Jean-Pierre Husson, Université de Lorraine
Chargées de mystère et de magie, les vieilles forêts nous évoquent une multitude d’images, réelles ou fantasmées : les récits médiévaux associent les vies des saints à un environnement forestier horrible, sombre, peuplé de loups, d’ours et de monstres. Les dessins des contes de nos enfances, comme les illustrations de Gustave Doré sur les contes de Charles Perrault, montrent des paysages forestiers parfois édulcorés, souvent franchement inquiétants. Et César désignait par « Gaule chevelue » le territoire allant des Pyrénées au Rhin, couvert de forêts.
Si pour le sylviculteur, la vie des arbres prend fin avec la récolte, qui rétribue les efforts entrepris sur un temps souvent long – 180 ans dans le cas des chênes – le cas des forêts anciennes est très différent. Ces lieux où il est interdit de récolter le bois sont situés au-delà du temps qui associe régénération et coupe, et échappent ainsi à une logique comptable de production : leur utilité réside ailleurs.
Xylophages, gobe-mouches à collier et recyclage
Écosystème vivant, dynamique, la forêt obéit à trois fonctions : produire des bois et des fibres, accueillir la faune tout en étant territoire de chasse, et conserver du potentiel de biodiversité. Elle sert d’habitat pour une myriade d’espèces inféodées qui y trouvent refuge. Il s’y livre une lutte sans merci, entre des dominants, des dominés et des espèces en attente de croissance.

Consignes à suivre: Transcrivez mot pour mot le passage du texte sur les forêts anciennes qui commence aux mots « Xylophages, gobe-mouches à » et s'arrête après « attente de croissance. ».

Données fournies:

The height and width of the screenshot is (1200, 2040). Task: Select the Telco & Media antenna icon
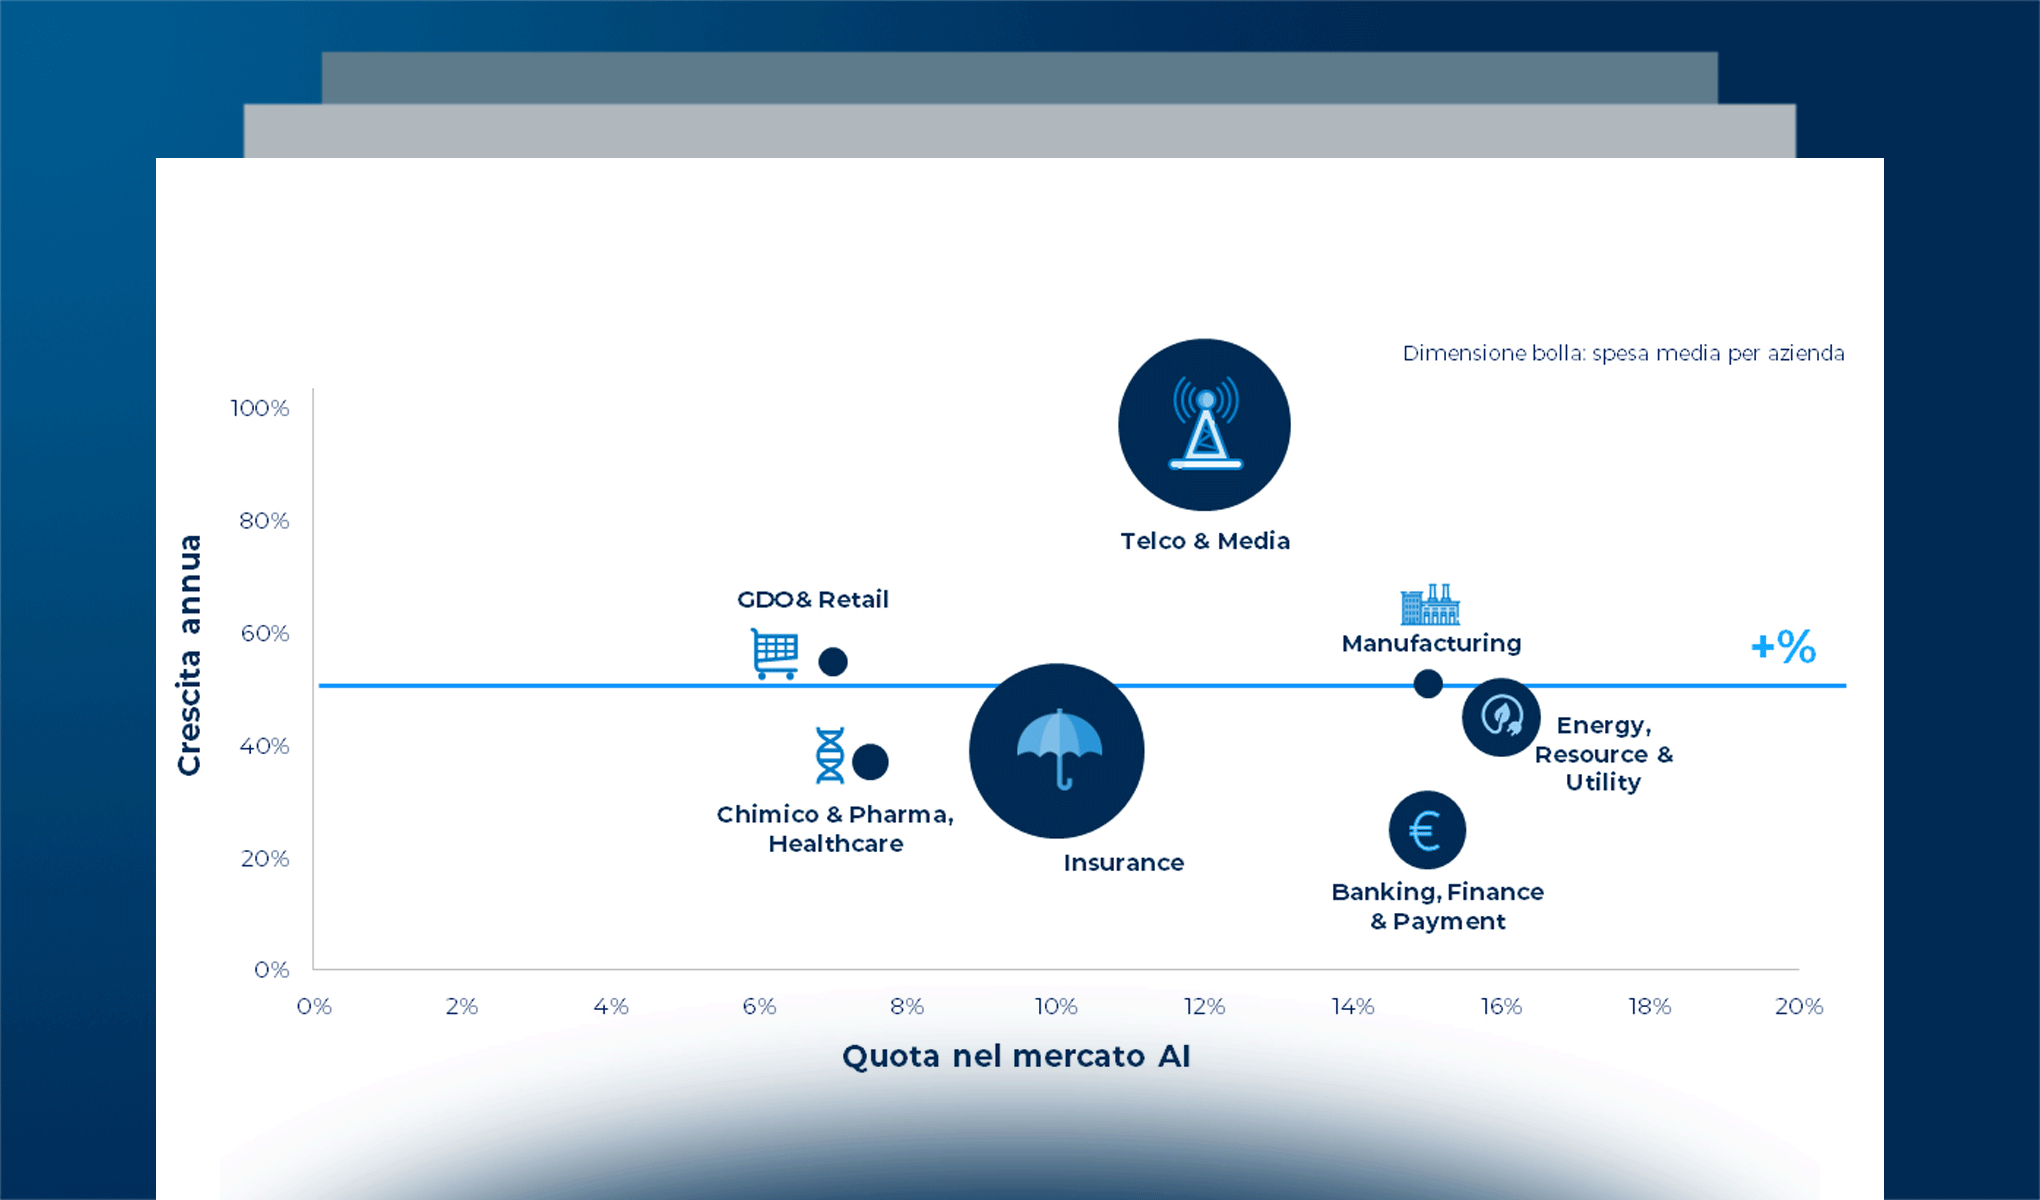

Résultat attendu:
Xylophages, gobe-mouches à collier et recyclage
Écosystème vivant, dynamique, la forêt obéit à trois fonctions : produire des bois et des fibres, accueillir la faune tout en étant territoire de chasse, et conserver du potentiel de biodiversité. Elle sert d’habitat pour une myriade d’espèces inféodées qui y trouvent refuge. Il s’y livre une lutte sans merci, entre des dominants, des dominés et des espèces en attente de croissance.